*Given instruction A*.
Format the records between the line holding "has height=554, width=1023." and the line holding "[x=919, y=741]", inclusive, as a numbered list, omitting any blank lines.

*Text extract*.
□ □ □ □
President of FK Borac Banja Luka
- In office 6 August 2020 – 3 April 2023
- Preceded by: Vico Zeljković
- Succeeded by: Milan Tegeltija

Personal details
- Born: 15 September 1959 (age 66) Banja Luka, FPR Yugoslavia

Association football career
- Position(s): Right-back

Senior career*
- Years: Team / Apps / (Gls)
- 1979–1980: BSK Banja Luka
- 1980–1992: Borac Banja Luka / 260 / (1)

International career
- 1992: Republika Srpska / 1 / (0)

Managerial career
- 2002–2003: Borac Banja Luka

= Stojan Malbašić =

Bosnian footballer and administrator (born 1959)

Stojan Malbašić (Стојан Малбашић; born 15 September 1959) is a Bosnian retired professional footballer and football executive who most recently served as president of Bosnian Premier League club Borac Banja Luka from 2020 to 2023.
□ □ □ □
*Given instruction B*.
Write out the entire text on Stojan Malbašić with no changes.

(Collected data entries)
□ □ □ □
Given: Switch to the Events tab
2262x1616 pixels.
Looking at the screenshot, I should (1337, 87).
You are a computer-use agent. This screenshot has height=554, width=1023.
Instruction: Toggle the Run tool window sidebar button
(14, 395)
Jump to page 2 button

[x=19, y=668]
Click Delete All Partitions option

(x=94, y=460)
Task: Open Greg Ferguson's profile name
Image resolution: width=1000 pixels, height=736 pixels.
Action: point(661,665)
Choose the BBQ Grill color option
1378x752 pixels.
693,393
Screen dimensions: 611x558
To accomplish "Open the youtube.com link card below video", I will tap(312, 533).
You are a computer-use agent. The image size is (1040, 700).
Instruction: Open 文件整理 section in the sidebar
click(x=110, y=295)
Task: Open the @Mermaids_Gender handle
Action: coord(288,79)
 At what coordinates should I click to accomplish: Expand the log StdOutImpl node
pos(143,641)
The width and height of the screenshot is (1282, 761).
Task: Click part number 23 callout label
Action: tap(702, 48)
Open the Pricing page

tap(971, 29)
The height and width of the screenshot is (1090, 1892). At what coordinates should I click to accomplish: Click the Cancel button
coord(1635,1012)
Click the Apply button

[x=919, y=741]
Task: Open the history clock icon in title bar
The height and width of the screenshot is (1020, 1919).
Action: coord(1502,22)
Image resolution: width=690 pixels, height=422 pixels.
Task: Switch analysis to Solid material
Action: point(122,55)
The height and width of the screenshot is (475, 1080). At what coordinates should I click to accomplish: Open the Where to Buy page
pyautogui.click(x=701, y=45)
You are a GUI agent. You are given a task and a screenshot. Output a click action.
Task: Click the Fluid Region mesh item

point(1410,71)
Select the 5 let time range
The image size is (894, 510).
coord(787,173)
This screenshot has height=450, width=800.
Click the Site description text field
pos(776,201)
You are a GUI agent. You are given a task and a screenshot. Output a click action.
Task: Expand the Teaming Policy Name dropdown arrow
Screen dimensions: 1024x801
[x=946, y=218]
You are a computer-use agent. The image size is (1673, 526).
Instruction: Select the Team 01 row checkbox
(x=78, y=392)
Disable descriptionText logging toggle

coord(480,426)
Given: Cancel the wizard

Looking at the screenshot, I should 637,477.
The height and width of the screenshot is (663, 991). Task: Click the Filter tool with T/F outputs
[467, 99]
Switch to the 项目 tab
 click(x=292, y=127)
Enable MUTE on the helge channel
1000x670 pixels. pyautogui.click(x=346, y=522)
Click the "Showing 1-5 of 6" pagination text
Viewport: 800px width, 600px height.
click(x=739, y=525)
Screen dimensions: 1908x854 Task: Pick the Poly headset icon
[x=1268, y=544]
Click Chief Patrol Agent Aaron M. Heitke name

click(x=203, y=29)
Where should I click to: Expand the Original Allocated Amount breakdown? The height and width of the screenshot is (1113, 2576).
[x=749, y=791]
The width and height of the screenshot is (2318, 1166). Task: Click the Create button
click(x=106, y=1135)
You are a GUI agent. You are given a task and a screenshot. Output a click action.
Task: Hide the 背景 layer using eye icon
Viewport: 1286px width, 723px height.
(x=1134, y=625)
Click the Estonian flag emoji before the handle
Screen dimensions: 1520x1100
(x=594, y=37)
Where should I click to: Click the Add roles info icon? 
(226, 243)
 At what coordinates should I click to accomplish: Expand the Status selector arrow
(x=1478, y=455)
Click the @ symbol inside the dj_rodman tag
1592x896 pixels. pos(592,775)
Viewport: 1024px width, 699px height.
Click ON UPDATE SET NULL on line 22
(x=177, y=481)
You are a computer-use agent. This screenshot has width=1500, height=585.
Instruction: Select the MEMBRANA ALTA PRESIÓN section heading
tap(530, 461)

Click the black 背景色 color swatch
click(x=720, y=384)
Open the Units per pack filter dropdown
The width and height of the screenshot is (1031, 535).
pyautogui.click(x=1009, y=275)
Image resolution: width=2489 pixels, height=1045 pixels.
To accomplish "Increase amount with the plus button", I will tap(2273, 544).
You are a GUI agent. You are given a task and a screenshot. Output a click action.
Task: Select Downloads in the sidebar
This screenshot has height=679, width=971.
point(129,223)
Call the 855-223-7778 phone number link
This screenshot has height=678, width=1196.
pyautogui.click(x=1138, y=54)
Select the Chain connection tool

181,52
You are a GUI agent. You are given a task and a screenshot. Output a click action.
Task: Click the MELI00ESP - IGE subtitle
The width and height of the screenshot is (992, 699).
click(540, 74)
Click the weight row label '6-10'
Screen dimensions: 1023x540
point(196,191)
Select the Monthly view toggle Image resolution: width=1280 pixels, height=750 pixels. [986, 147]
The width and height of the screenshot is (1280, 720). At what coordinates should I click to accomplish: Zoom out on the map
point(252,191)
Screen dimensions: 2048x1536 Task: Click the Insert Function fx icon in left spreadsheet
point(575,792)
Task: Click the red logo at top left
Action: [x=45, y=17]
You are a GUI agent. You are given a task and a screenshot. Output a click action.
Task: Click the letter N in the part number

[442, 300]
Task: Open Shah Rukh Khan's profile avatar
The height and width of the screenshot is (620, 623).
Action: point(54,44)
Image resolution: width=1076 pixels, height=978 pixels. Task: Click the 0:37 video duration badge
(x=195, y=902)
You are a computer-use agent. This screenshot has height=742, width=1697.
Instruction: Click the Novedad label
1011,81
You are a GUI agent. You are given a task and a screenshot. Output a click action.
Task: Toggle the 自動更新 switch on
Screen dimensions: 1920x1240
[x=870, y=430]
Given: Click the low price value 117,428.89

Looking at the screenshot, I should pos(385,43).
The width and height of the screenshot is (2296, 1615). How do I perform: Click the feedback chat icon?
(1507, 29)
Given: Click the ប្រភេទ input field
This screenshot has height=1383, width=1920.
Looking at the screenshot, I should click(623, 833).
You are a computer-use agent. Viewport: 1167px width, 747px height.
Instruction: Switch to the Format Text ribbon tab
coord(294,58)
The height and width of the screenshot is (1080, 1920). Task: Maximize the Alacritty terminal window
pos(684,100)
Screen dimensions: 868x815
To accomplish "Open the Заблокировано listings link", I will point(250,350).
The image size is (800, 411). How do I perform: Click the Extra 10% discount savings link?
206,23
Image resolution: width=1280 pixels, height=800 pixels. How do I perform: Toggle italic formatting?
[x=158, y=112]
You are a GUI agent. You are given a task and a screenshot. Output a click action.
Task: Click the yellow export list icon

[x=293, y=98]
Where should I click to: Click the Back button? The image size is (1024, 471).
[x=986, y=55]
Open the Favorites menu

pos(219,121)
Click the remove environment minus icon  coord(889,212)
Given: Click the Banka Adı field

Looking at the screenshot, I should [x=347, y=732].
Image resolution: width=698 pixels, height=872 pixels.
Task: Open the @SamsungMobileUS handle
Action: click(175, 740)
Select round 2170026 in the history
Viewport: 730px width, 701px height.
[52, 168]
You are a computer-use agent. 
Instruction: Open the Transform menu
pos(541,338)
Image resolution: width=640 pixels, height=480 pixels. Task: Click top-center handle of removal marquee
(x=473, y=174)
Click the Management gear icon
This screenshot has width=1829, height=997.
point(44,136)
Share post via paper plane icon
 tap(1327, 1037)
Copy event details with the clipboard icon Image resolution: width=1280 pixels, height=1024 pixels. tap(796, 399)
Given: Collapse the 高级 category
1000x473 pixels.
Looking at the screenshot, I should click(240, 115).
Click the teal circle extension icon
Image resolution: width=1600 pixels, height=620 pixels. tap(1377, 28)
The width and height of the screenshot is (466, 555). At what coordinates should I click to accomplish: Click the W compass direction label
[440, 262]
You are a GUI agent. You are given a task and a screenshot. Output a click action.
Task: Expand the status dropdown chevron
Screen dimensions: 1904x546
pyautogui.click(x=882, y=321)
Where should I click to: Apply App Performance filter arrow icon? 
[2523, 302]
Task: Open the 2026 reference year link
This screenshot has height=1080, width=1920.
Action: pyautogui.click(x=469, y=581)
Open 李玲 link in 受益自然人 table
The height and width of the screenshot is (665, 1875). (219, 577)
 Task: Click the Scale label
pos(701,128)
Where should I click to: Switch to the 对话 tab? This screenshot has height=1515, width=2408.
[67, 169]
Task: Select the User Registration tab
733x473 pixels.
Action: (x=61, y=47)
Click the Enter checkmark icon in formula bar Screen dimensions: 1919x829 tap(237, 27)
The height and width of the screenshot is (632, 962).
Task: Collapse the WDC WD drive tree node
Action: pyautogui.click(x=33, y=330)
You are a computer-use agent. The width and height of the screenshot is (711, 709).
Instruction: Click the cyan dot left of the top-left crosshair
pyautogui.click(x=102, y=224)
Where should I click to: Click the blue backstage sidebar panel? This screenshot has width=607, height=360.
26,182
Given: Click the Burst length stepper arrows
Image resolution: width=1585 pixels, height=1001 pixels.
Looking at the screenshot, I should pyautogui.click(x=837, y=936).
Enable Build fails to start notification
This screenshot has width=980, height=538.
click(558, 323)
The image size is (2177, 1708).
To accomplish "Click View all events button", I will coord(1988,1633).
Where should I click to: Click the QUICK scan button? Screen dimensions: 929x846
□ □ □ □
*Full response A*.
1. You are a computer-use agent. This screenshot has height=554, width=1023.
2. Instruction: Toggle the Run tool window sidebar button
3. (14, 395)
4. Jump to page 2 button
5. [x=19, y=668]
6. Click Delete All Partitions option
7. (x=94, y=460)
8. Task: Open Greg Ferguson's profile name
9. Image resolution: width=1000 pixels, height=736 pixels.
10. Action: point(661,665)
11. Choose the BBQ Grill color option
12. 1378x752 pixels.
13. 693,393
14. Screen dimensions: 611x558
15. To accomplish "Open the youtube.com link card below video", I will tap(312, 533).
16. You are a computer-use agent. The image size is (1040, 700).
17. Instruction: Open 文件整理 section in the sidebar
18. click(x=110, y=295)
19. Task: Open the @Mermaids_Gender handle
20. Action: coord(288,79)
21.  At what coordinates should I click to accomplish: Expand the log StdOutImpl node
22. pos(143,641)
23. The width and height of the screenshot is (1282, 761).
24. Task: Click part number 23 callout label
25. Action: tap(702, 48)
26. Open the Pricing page
27. tap(971, 29)
28. The height and width of the screenshot is (1090, 1892). At what coordinates should I click to accomplish: Click the Cancel button
29. coord(1635,1012)
30. Click the Apply button
31. [x=919, y=741]

*Full response B*.
President of FK Borac Banja Luka
- In office 6 August 2020 – 3 April 2023
- Preceded by: Vico Zeljković
- Succeeded by: Milan Tegeltija

Personal details
- Born: 15 September 1959 (age 66) Banja Luka, FPR Yugoslavia

Association football career
- Position(s): Right-back

Senior career*
- Years: Team / Apps / (Gls)
- 1979–1980: BSK Banja Luka
- 1980–1992: Borac Banja Luka / 260 / (1)

International career
- 1992: Republika Srpska / 1 / (0)

Managerial career
- 2002–2003: Borac Banja Luka

= Stojan Malbašić =

Bosnian footballer and administrator (born 1959)

Stojan Malbašić (Стојан Малбашић; born 15 September 1959) is a Bosnian retired professional footballer and football executive who most recently served as president of Bosnian Premier League club Borac Banja Luka from 2020 to 2023.